From online documentation:
cudaError_t cudaMemset (void * devPtr, int value, size_t count )
Fills the first count bytes of the memory area pointed to by devPtr with the constant byte value value.
Parameters:
devPtr - Pointer to device memory
value - Value to set for each byte of specified memory
count - Size in bytes to set
This description doesn't appear to be correct as:
int *dJunk;
cudaMalloc((void**)&dJunk, 32*(sizeof(int));
cudaMemset(dJunk, 0x12, 32);
will set all 32 integers to 0x12, not 0x12121212. (Int vs Byte)

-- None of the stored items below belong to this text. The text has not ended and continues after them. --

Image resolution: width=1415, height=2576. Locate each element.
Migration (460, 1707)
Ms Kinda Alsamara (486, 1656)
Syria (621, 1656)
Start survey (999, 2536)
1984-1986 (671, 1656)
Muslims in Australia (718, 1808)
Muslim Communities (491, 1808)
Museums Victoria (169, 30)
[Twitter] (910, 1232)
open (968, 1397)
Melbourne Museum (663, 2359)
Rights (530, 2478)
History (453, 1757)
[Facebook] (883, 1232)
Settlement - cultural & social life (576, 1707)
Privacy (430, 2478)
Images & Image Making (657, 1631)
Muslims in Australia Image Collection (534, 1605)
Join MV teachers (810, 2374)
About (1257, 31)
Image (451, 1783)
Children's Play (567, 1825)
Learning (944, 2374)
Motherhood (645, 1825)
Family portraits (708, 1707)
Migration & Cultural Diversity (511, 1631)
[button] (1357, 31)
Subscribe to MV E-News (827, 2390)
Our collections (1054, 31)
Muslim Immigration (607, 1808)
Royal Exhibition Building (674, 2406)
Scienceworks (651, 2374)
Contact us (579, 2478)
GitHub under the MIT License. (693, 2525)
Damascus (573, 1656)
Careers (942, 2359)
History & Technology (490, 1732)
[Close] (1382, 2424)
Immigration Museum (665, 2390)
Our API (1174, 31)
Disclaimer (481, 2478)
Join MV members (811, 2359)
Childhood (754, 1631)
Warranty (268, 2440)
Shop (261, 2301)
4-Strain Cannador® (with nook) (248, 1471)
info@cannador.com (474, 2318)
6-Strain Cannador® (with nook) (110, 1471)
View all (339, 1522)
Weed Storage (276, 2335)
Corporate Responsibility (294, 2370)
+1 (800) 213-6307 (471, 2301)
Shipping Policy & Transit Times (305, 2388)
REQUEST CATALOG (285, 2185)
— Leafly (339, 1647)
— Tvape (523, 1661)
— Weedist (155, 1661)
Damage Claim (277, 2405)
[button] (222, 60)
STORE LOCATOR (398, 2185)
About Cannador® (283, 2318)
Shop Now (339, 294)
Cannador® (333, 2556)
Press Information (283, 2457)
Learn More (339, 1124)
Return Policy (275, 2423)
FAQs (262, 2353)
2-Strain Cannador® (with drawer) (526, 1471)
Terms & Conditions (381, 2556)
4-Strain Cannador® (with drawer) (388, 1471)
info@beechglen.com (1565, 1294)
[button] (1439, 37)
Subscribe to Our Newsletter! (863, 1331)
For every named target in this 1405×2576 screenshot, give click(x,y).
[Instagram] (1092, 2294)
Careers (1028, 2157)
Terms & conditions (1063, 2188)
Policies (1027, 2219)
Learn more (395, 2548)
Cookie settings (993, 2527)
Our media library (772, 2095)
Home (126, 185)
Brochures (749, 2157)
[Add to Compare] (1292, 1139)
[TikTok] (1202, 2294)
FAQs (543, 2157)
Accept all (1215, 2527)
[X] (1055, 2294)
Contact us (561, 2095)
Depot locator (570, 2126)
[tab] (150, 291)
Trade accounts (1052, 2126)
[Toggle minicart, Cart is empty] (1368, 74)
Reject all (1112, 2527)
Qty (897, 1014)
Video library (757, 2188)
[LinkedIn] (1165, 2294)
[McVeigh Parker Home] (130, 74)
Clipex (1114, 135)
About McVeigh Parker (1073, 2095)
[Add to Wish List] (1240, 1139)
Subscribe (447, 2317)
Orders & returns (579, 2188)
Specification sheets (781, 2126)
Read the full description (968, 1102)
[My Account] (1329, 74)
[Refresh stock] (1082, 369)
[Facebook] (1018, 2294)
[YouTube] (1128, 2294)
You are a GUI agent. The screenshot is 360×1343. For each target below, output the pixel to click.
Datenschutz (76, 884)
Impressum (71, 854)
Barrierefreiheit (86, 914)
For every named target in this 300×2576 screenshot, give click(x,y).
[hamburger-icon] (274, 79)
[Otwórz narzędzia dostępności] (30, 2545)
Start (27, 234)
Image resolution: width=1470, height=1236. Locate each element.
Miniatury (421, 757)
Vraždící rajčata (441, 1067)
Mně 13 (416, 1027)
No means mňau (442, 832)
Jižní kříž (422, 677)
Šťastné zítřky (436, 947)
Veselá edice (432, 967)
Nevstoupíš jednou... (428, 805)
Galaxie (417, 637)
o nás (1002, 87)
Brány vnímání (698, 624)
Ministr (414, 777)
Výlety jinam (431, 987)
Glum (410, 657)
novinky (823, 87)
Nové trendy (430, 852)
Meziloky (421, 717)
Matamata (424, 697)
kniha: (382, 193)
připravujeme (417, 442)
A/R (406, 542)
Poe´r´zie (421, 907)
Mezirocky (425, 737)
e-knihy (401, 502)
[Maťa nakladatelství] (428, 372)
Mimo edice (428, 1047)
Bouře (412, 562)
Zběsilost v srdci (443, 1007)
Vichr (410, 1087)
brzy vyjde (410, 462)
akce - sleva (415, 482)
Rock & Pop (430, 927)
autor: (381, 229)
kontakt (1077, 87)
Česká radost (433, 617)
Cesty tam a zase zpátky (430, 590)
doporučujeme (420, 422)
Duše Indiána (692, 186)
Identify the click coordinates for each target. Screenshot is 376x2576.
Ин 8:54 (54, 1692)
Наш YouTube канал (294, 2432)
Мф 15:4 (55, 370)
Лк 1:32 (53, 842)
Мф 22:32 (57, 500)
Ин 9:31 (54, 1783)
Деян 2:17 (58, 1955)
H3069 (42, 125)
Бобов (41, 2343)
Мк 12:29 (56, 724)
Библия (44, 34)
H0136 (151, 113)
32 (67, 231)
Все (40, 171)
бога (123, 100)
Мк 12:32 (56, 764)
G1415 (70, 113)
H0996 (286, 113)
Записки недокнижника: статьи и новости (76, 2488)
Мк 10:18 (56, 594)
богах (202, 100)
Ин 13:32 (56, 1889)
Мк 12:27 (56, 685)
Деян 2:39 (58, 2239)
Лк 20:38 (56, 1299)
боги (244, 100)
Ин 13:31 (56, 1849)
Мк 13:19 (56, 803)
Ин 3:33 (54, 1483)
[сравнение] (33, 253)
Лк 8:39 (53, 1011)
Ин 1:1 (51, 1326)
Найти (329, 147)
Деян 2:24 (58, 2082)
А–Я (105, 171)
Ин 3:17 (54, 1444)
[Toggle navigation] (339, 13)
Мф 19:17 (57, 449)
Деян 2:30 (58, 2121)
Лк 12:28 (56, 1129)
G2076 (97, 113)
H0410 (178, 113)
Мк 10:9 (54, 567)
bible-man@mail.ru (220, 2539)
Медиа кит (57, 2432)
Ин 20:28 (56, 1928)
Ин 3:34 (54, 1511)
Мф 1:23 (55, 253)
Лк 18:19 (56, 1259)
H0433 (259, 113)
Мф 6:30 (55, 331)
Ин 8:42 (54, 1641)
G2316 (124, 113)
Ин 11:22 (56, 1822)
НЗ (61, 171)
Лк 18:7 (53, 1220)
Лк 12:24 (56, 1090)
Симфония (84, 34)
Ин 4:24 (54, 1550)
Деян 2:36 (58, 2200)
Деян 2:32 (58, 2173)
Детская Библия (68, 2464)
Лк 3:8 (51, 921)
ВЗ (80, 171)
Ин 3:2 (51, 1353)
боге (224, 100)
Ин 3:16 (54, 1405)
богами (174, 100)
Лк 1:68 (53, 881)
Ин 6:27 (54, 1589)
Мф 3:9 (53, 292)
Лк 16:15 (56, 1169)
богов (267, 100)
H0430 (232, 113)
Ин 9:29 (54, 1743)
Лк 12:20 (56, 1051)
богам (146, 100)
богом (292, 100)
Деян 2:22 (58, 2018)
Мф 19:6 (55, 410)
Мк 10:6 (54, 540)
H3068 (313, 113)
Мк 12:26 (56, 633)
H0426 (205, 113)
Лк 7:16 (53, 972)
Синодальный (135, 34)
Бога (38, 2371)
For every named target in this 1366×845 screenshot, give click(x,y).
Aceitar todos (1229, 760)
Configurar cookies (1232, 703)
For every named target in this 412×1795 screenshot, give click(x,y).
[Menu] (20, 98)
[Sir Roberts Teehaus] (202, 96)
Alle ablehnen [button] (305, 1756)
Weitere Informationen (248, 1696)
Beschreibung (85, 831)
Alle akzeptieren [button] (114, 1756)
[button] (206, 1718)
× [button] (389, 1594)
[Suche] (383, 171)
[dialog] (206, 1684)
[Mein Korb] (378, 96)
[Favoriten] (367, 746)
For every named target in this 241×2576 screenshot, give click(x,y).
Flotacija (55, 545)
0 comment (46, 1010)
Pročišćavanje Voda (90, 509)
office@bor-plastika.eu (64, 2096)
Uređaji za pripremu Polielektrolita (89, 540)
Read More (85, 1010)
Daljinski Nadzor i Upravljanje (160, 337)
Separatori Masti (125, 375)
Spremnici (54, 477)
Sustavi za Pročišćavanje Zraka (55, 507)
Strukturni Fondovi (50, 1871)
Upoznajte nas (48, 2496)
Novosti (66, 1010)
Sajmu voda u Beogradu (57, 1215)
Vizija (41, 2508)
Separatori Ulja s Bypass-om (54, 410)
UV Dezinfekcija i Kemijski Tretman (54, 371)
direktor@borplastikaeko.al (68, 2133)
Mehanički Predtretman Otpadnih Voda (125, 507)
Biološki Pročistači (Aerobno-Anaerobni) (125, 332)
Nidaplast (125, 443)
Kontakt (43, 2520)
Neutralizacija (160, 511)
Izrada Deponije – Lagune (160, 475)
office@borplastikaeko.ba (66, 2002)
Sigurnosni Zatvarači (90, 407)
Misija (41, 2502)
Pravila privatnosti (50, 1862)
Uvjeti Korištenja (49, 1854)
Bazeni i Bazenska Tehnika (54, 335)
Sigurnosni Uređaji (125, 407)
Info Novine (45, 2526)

The description talks about setting bytes. Count and Value are described in terms of bytes. Notice count is of type size_t, and value is of type int. i.e. Set a byte-size to an int-value.
cudaMemset() is not mentioned in the prog guide.
I have to assume the behavior I am seeing is correct, and the documentation is bad.
Is there a better documentation source out there? (Where?)
Are other types supported? i.e. Would float *dJunk; work? Others?
The documentation is correct, and your interpretation of what cudaMemset does is wrong. The function really does set byte values. Your example sets the first 32 bytes to 0x12, not all 32 integers to 0x12, viz:
#include <cstdio>
int main(void)
{
const int n = 32;
const size_t sz = size_t(n) * sizeof(int);
int *dJunk;
cudaMalloc((void**)&dJunk, sz);
cudaMemset(dJunk, 0, sz);
cudaMemset(dJunk, 0x12, 32);
int *Junk = new int[n];
cudaMemcpy(Junk, dJunk, sz, cudaMemcpyDeviceToHost);
for(int i=0; i<n; i++) {
fprintf(stdout, "%d %x\n", i, Junk[i]);
}
cudaDeviceReset();
return 0;
}
produces
$ nvcc memset.cu
$ ./a.out
0 12121212
1 12121212
2 12121212
3 12121212
4 12121212
5 12121212
6 12121212
7 12121212
8 0
9 0
10 0
11 0
12 0
13 0
14 0
15 0
16 0
17 0
18 0
19 0
20 0
21 0
22 0
23 0
24 0
25 0
26 0
27 0
28 0
29 0
30 0
31 0
ie. all 128 bytes set to 0, then first 32 bytes set to 0x12. Exactly as described by the documentation.